E é aí que o Brasil entra. Apesar de o país não estar entre os financiadores do projeto, que são as agências espaciais americana (Nasa), a europeia  (ESA) e a do Canadá (CSA), duas pesquisas brasileiras foram selecionadas para observar as imagens captadas pelo Webb, no primeiro ano após o lançamento ao espaço. 

Uma delas está no foco da missão do Webb: saber como se dá o crescimento dos buracos negros supermassivos, localizados no centro de galáxias. Para isso, é preciso olhar para o passado do Universo, como propõe o astrofísico Roderik Overzier, da Coordenação de Astronomia e Astrofísica do Observatório Nacional e equipe. 

Ele contará com 24 horas de observação. O estudo, proposto por Roderik e equipe e que foi aprovado por uma comitiva internacional, investiga os chamados rádio-galáxias, que segundo o pesquisador possuem fortes jatos de plasma que emitem ondas de luz rádio. A partir das observações será possível entender um pouco mais sobre como as galáxias e os buracos negros se formaram.

 A outra pesquisa foi proposta por cientistas da Universidade Federal de Santa Maria e da Universidade Federal do Rio Grande do Sul. Quem lidera os estudos é o professor do departamento de Física da UFSM, Rogemar Riffel. ” Nosso projeto visa observar três galáxias próximas entre 300 e 500 milhões de anos-luz da Terra. Esses objetos possuem em seu centro buracos negros supermassivos e eles estão capturando matéria ativamente. À medida que ele captura matéria forma-se um disco de acreção e a partir daí originam-se ventos, de centenas e até milhares de quilômetros por segundo, percorrem a galáxia e podem afetar a formação estelar da galáxia”, diz.

Para Rogemar, ter o Brasil aprovado nesta etapa de evolução das pesquisas espaciais fala muito sobre a ciência que é feita no país. “ A participação brasileira mostra que a pesquisa em astrofísica no Brasil é competitiva e que a ciência daqui é de grande qualidade, além de dar visibilidade e credibilidade para as instituições de pequisas e para os profissionais da área.” Ainda de acordo com Riffel, além das investigações e dos achados decorrentes do lançamento, toda a tecnologia empregada na construção do James Webb vai nortear futuras missões espaciais. 

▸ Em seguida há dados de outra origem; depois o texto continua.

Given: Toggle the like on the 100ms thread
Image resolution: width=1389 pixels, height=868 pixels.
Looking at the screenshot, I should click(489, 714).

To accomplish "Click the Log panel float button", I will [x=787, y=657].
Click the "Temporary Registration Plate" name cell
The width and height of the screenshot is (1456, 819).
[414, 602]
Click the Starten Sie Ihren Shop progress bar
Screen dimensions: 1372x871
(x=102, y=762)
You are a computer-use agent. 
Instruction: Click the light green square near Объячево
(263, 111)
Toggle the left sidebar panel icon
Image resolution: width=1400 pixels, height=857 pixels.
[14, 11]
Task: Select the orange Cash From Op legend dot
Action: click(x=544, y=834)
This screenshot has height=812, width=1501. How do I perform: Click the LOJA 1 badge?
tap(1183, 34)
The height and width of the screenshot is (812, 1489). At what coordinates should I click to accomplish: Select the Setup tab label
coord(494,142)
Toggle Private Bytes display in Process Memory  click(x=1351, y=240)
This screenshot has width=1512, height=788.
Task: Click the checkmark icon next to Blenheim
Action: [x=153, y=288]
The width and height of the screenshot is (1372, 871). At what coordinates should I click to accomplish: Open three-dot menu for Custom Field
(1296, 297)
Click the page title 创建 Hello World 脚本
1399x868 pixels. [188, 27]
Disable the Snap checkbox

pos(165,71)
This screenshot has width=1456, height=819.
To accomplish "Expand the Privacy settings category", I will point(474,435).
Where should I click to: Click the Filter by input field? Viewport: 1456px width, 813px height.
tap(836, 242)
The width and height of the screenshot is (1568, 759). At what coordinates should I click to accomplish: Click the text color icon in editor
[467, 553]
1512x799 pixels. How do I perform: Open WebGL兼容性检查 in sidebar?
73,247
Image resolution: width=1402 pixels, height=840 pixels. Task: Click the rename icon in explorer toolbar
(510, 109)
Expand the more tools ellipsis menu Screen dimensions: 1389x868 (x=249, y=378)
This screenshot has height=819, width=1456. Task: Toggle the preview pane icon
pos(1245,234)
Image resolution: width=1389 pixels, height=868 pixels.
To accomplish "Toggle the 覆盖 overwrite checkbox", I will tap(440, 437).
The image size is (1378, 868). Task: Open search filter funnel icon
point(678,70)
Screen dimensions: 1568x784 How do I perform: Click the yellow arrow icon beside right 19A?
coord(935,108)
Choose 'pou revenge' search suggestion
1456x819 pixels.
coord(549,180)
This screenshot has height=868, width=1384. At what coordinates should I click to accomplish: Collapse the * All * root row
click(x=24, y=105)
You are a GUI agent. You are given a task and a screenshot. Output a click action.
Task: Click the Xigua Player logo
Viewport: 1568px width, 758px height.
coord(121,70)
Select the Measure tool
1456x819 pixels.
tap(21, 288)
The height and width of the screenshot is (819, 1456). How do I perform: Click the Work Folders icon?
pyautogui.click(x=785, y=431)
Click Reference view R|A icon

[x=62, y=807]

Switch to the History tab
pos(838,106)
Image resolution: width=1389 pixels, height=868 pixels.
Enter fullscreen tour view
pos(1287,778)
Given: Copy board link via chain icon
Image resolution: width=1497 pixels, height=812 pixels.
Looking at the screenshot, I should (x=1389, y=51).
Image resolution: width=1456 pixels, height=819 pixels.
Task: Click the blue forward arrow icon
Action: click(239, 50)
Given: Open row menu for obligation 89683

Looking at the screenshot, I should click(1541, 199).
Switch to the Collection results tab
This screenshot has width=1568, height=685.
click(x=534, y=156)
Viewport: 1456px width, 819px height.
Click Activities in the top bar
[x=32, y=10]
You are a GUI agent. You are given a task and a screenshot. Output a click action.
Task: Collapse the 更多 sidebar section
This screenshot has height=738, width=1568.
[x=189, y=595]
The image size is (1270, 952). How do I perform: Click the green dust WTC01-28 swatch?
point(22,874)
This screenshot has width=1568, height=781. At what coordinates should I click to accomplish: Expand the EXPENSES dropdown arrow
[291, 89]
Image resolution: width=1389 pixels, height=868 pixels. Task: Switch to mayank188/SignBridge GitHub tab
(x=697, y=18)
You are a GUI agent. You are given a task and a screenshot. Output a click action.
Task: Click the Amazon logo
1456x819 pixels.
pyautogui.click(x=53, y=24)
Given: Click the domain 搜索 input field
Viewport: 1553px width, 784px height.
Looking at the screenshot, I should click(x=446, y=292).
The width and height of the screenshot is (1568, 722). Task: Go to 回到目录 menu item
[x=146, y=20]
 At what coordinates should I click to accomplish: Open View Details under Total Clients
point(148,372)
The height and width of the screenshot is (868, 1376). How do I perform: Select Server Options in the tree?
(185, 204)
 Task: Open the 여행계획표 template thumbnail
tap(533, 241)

Após vários adiamentos, a expectativa é que o James Webb embarque em um navio nos Estados Unidos rumo à Guiana Francesa de onde será lançado ao espaço em um foguete da Agência Espacial Europeia. Expectativa pelo que virá após as primeiras imagens geradas. Segundo cientistas do mundo todo, algo que pode revolucionar tudo que se sabe até então sobre a formação e a evolução do universo. 

O telescópio é batizado em homenagem à James Webb (1906-1992), administrador da Nasa entre os anos de 1961 e 1968.